#### Brief
Write an exact copy of the entries below that leaves out all pictures.

Stored dataset items
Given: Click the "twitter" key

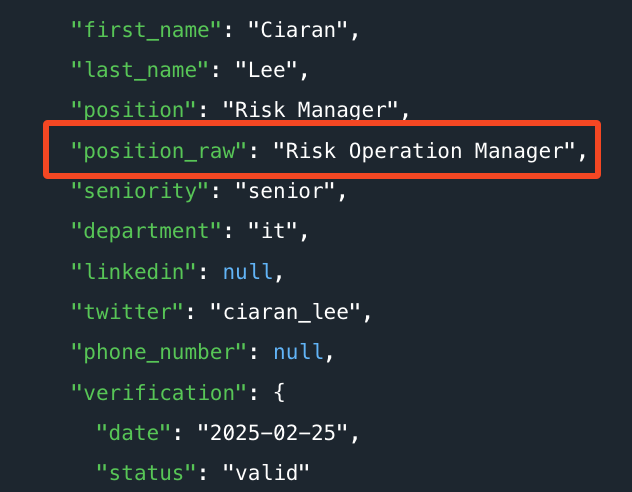Looking at the screenshot, I should 127,312.
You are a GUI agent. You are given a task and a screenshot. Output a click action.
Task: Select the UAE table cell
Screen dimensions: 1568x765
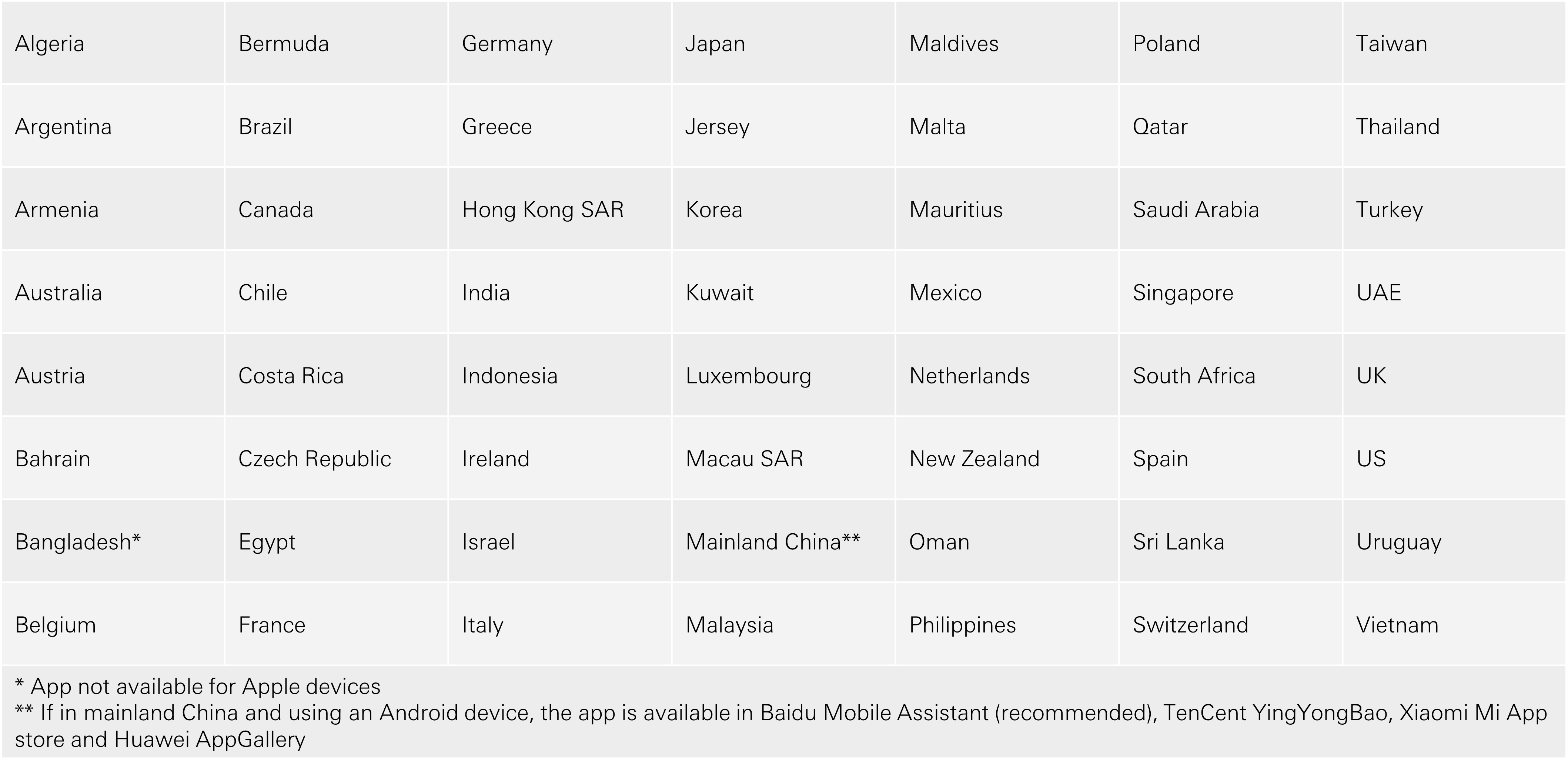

#### Response
Given: Click the "twitter" key

Looking at the screenshot, I should 127,312.
You are a GUI agent. You are given a task and a screenshot. Output a click action.
Task: Select the UAE table cell
Screen dimensions: 1568x765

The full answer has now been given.